WHAT THIS TASK INVOLVES ->
Lay out the data below as a numbered list, skipping any blank lines.

INPUT ROWS ->
= = =

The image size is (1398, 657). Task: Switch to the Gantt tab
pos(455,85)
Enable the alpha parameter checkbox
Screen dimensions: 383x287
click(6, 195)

= = =

SOLUTION BELOW ->
1. The image size is (1398, 657). Task: Switch to the Gantt tab
2. pos(455,85)
3. Enable the alpha parameter checkbox
4. Screen dimensions: 383x287
5. click(6, 195)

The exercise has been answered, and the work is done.